The “out of character” reference arose in the following exchange between the complainant and defence counsel:
Q. Gift told you to rest and join him in the living room whenever you were ready?
A. I have no memory of that.
Q. You asked Gift to stay in the bedroom, so he did?
A. That does not sound like something I would say, but I don’t remember.
Q. He covered you with a blanket and laid on top of the blanket?
A. I have no memory of that.
Q. You then started to cuddle and talk?
A. I wouldn’t do that, so no.
Q. But you have no memory of that?
A. I don’t, but that is so out of character for me that I can — I’m sure I did not do that.
Q. But you don’t remember?
The accused argued that the complainant’s evidence constituted “inadmissible evidence of her own sexual character ‘for the purposes of supporting the inference the complainant was more likely not to have consented’”. The accused argued that this evidence should have been the subject of a section 276 voir dire (see paragraph 62).
The Court of Appeal:
The Alberta Court of Appeal rejected these propositions, concluding that section 276 was not applicable, though it cautioned the Crown from leading such evidence from complainants (at paragraphs 65, 66 and 68):
In our view, the testimony given by the complainant to the effect that the appellant’s version of events would have been “out of character” for her, and that she “would not” have done the things put to her, was admissible as found by the trial judge.
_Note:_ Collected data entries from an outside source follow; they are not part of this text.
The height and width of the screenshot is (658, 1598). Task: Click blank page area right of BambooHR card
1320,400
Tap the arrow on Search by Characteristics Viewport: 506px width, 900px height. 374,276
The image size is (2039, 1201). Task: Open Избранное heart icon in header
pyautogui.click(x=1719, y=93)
The testimony was not evidence of prior sexual conduct raising the danger of distorting the truth-seeking process by raising the “twin myths” (more likely to consent, less worthy of belief), which is what the restrictions in s 276 are aimed at preventing. Rather, the complainant blurted the “out of character” evidence not to support an inference that she was “more likely to have consented”, but rather the opposite. In the context of this case, the evidence was relevant to the material issue of consent, and its probative value exceeded its prejudicial effect: R v Vant, 2015 ONCA 481 at para 66.
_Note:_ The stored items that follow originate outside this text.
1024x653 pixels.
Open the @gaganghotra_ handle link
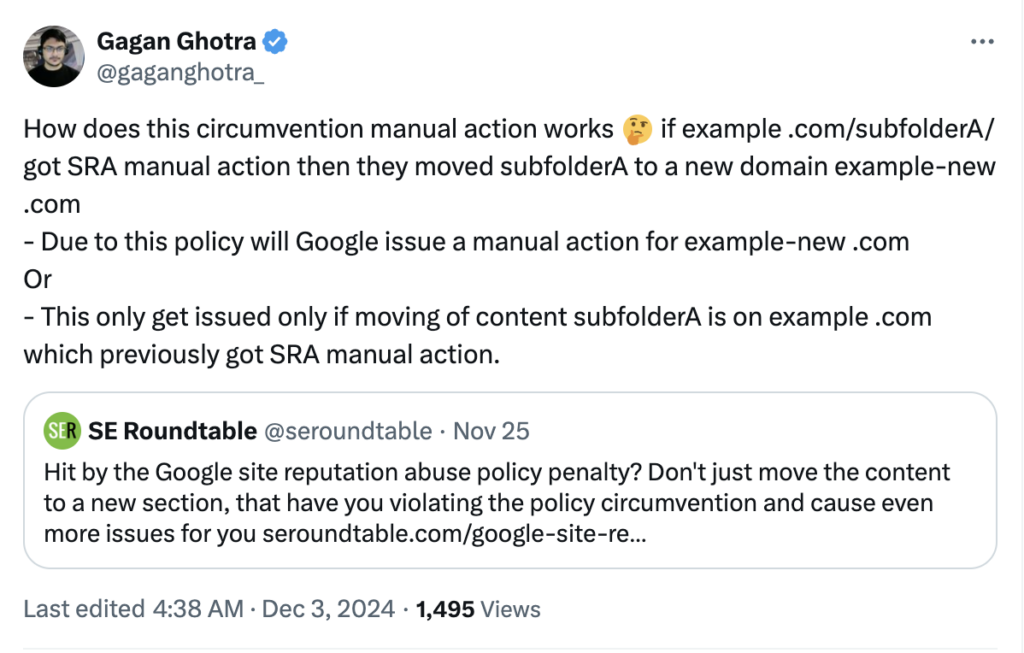click(180, 72)
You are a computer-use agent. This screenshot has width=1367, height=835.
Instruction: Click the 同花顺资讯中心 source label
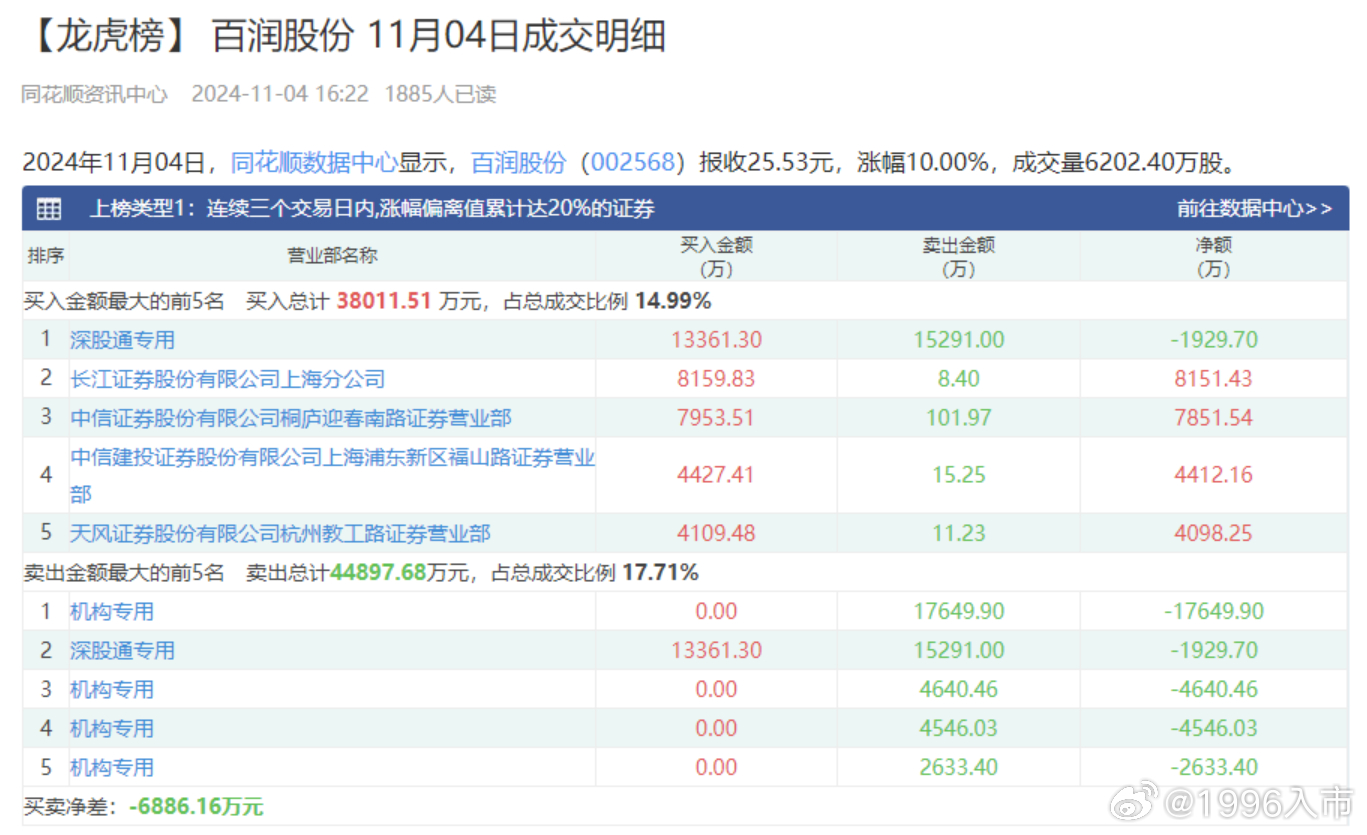pyautogui.click(x=95, y=94)
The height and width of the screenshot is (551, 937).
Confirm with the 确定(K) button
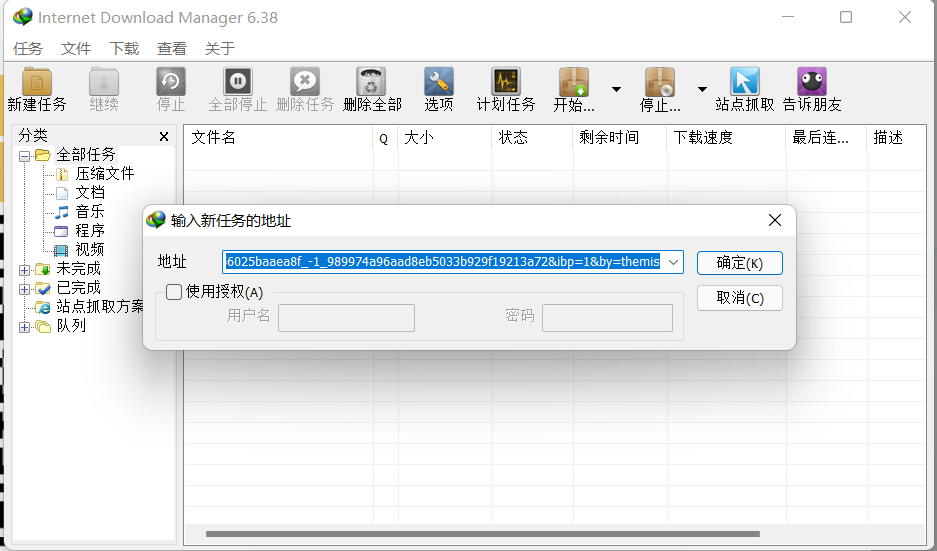[739, 263]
The Crown must be careful about introducing evidence from a complainant that she “would not” have consented, because it can prejudice the defence who face difficulties in cross-examination because of s 276. However, it is less prejudicial here having arisen spontaneously when the complainant was being cross-examined about the defence’s version of the events; specifically, the initiating sexual behaviour she was said to have performed. Cross-examination about an accused’s version of events may well leave the door open for such a response by a complainant with no memory, but it cannot reasonably be argued the evidence in this matter was deliberately adduced by the complainant solely to bolster her own credibility. Moreover, the complainant did not make a blanket statement of her character, but one responsive to the appellant’s evidence about her sexual conduct with him.
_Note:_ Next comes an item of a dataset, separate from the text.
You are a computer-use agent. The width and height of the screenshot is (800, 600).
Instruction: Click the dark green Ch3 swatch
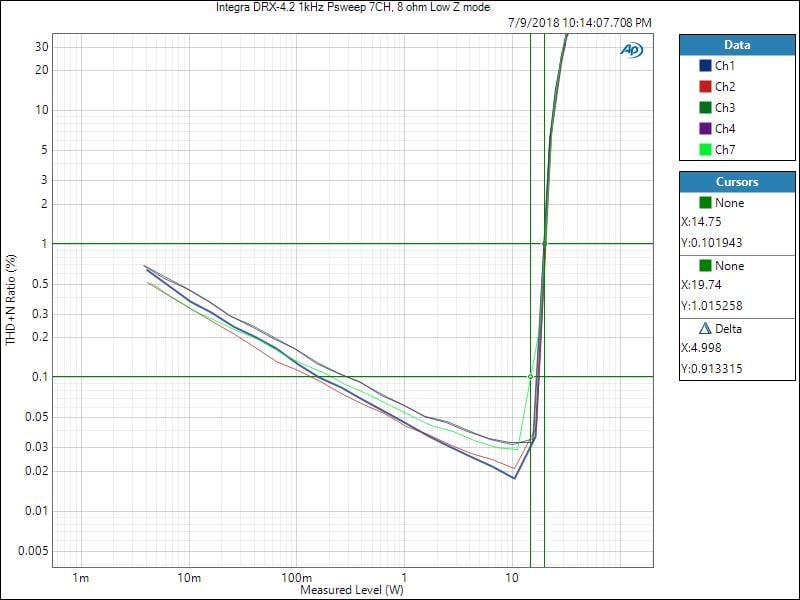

The complainant’s “out of character” statements were not evidence as to her memory of the events, but rather circumstantial evidence related to the issues of consent and capacity to consent. There is no rule excluding such evidence where it is relevant and probative. Moreover, where a complainant attests to lack of memory due to intoxication, evidence of what she believes she would or would not have done may be all she has to offer, and the jury will assess its credit and weight. Here, the jury was entitled to weigh this testimony together with all the other evidence, including the complainant’s repeated answers during the same cross-examination that, in fact, she could not remember one way or the other.